I’m not talking about relaxed armchair or even structured classroom learning. I’m talking about resisting the bias against doing new things, scanning the horizon for growth opportunities, and pushing yourself to acquire radically different capabilities—while still performing your job. That requires a willingness to experiment and become a novice again and again: an extremely discomforting notion for most of us.

Over decades of coaching and consulting to thousands of executives in a variety of industries, however, my colleagues and I have come across people who succeed at this kind of learning. We’ve identified four attributes they have in spades: aspiration, self-awareness, curiosity, and vulnerability. They truly want to understand and master new skills; they see themselves very clearly; they constantly think of and ask good questions; and they tolerate their own mistakes as they move up the learning curve.

Of course, these things come more naturally to some people than to others. But, drawing on research in psychology and management as well as our work with clients, we have identified some fairly simple mental tools anyone can develop to boost all four attributes—even those that are often considered fixed (aspiration, curiosity, and vulnerability).

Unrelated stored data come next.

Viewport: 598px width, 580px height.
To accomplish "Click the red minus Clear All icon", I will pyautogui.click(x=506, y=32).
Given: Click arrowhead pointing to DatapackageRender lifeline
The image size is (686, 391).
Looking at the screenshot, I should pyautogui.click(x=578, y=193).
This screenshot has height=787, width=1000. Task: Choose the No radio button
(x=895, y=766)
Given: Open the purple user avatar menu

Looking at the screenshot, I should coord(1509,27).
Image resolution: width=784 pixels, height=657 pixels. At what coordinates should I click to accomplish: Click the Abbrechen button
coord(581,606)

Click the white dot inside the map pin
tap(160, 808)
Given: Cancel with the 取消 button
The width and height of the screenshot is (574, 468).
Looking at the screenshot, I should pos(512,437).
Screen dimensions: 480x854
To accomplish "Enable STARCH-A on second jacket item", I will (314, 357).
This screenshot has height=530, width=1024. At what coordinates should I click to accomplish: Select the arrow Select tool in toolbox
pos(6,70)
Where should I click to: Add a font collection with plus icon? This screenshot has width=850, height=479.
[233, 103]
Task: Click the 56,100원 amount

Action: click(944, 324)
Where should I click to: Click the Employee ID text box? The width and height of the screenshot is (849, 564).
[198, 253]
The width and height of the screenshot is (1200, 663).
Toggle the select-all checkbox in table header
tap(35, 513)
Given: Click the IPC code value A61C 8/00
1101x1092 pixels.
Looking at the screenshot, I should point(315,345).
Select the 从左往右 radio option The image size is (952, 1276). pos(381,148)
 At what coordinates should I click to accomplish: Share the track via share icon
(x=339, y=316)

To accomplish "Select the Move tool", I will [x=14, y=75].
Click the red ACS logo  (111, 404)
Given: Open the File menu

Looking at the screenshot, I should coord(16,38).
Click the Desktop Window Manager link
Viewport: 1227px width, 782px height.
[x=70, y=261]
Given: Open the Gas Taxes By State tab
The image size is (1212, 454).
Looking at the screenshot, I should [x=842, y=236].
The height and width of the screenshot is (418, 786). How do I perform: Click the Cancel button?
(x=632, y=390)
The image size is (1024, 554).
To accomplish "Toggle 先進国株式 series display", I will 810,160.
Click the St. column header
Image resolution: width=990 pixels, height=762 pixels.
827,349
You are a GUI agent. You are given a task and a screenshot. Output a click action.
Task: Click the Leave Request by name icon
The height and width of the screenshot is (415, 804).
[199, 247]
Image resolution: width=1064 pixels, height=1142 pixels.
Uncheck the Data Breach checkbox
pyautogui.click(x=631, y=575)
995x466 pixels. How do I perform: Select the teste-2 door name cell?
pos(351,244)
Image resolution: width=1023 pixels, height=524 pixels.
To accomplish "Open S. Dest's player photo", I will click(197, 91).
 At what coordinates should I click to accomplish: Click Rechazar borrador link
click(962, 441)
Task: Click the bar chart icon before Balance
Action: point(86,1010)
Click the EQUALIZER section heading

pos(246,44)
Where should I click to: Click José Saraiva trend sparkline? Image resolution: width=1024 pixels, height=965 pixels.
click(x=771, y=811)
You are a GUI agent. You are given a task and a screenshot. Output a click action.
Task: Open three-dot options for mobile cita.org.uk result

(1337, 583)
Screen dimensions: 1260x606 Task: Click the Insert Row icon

[Here is the first mental tool.]

Aspiration

It’s easy to see aspiration as either there or not: You want to learn a new skill or you don’t; you have ambition and motivation or you lack them. But great learners can raise their aspiration level—and that’s key, because everyone is guilty of sometimes resisting development that is critical to success.

Think about the last time your company adopted a new approach—overhauled a reporting system, replaced a CRM platform, revamped the supply chain. Were you eager to go along? I doubt it. Your initial response was probably to justify not learning. (It will take too long. The old way works just fine for me. I bet it’s just a flash in the pan.) When confronted with new learning, this is often our first roadblock: We focus on the negative and unconsciously reinforce our lack of aspiration.

When we do want to learn something, we focus on the positive—what we’ll gain from learning it—and envision a happy future in which we’re reaping those rewards. That propels us into action. Researchers have found that shifting your focus from challenges to benefits is a good way to increase your aspiration to do initially unappealing things. For example, when Nicole Detling, a psychologist at the University of Utah, encouraged aerialists and speed skaters to picture themselves benefiting from a particular skill, they were much more motivated to practice it.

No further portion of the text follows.